What is the difference between monitoring and metering?

metering

  • used by a billing system which is a part of the deployment
  • has a fixed interval (normally 15 min - 5 min)
  • the data must be persistent
  • it is important that the data comes from a trusted source (not spoofed)

monitoring

  • can be used by anyone (real user)
  • variable interval (set by the user) as low as 1 min
  • data can expire (deleted after a week or two)
  • data can be user generated or from a trusted source (configurable)
  • alarms can be configured to trigger notifications

What are alarms?

The purpose of Alarms is to notify a user when a meter matches a certain criteria.

Some examples

  • "Tell me when the maximum disk utilization exceeds 90%"
  • "Tell me when the average CPU utilization exceeds 80% over 120 seconds"
  • "Tell me when my web app is becoming unresponsive" (loadbalancer latency meter)
  • "Tell me when my httpd daemon dies" (custom user script that checks daemon health)

How can you use Alarms

Create an alarm

{
 'period': '300',
 'eval_periods': '2',
 'meter': 'CPUUtilization',
 'function': 'average',
 'operator': 'gt',
 'threshold': '50'
 'resource_id': 'inst-002',
 'source': 'OS/compute',
 'alarm_actions': ['rpc/my_notify_topic', 'http://bla.com/bla'],
 'ok_actions': ['rpc/my_notify_topic']
}


This will check the "CPUUtilization" meter events every 300sec and if the average CPUUtilization was > 50% (for inst-002) for both of the last 2 300sec periods then it will send an rpc notification on the "my_notify_topic" topic and post the alarm details to http://bla.com/bla.

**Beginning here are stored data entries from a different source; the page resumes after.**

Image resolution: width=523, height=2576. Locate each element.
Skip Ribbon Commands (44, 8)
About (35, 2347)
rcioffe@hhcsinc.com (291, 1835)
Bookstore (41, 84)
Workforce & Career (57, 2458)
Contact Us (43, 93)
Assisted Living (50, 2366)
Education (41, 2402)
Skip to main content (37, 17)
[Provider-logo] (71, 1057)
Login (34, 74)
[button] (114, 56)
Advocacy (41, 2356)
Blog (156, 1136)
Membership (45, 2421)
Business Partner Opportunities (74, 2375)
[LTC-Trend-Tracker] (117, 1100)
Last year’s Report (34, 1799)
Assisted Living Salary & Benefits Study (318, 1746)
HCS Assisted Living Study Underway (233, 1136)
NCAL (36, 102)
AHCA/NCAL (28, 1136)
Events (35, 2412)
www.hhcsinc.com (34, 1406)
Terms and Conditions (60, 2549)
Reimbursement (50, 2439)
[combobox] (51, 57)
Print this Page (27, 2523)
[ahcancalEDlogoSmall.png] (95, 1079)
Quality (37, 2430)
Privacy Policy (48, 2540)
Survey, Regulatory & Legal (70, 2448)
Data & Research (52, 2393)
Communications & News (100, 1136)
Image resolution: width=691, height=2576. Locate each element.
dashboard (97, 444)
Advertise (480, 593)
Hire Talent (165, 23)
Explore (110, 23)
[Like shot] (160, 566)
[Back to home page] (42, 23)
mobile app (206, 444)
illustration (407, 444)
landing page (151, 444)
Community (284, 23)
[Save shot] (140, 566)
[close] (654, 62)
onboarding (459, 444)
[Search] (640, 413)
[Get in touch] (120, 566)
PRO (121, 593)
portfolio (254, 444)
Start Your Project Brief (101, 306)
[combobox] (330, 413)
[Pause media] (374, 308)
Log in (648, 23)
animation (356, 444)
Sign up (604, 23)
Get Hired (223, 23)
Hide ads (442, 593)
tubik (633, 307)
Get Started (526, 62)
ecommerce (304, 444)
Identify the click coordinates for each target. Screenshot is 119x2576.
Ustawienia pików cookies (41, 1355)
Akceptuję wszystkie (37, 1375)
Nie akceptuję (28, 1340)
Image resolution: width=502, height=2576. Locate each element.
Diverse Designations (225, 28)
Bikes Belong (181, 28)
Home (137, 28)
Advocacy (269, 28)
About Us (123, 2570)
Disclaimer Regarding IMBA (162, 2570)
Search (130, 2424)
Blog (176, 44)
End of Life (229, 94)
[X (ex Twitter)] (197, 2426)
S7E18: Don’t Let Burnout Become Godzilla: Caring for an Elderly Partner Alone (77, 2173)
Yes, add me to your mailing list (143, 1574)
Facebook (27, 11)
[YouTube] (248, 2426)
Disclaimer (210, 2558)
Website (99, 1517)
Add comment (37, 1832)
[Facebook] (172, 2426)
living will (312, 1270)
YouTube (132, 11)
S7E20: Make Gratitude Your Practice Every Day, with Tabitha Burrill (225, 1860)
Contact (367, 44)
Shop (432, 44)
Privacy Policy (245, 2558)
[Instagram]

Then when the alarm goes below this level it will do the "ok_actions".

Why integrate them into one project?

  • one statistics api
  • have one vibrant community rather that two that are less so
  • code reuse

Requirements

Metrics

Kinds of metrics to monitor http://docs.amazonwebservices.com/AmazonCloudWatch/latest/DeveloperGuide/CW_Support_For_AWS.html

Sample at between 10s to 60s Transmit at between 1min and 5min

User Rest API

Other API to take into account:

Metrics:

  • list metrics

Data:

  • get stats
  • put custom metric data

Alarms:

  • create alarm
  • delete alarm
  • show alarm
  • show alarm history
  • enable/disable alarm
  • set alarm state (tempory override)

What fields are needed?

  • namespace.name
  • dimensions (resource_id, ++)
  • time stamp
  • units
  • user_id
  • project_id

Groupings (aws dimensions)

Some examples:

  • Autoscaling groupname
  • image id
  • instance id (resource_id)
  • instance type

Some are already collected in ceilometer in the counter as resource_id or metadata

Alarms

Initially this can be poll based and run on the node that the resource is hashed to (including virtual resources/dimensions)

Instrumentation

How does this fit in with Ceilometer? - we will need to modify the agents to send the info we need at the rate we need. The agent would need to hash the resource_id and find out where to send the metric data.

Optimisations (reducing network activity)

Assume data aggregation, but have an api to turn that off.

What does that mean? The agent could locally (in memory) aggregate multiple samples into one data point (sum=31,min=2,max=5,sample_count=10) and only send that at a much higher period. An alternative is to still send all the data points (but in bulk) just delayed.

We could automatically turn this off when we have alarms attached to metrics.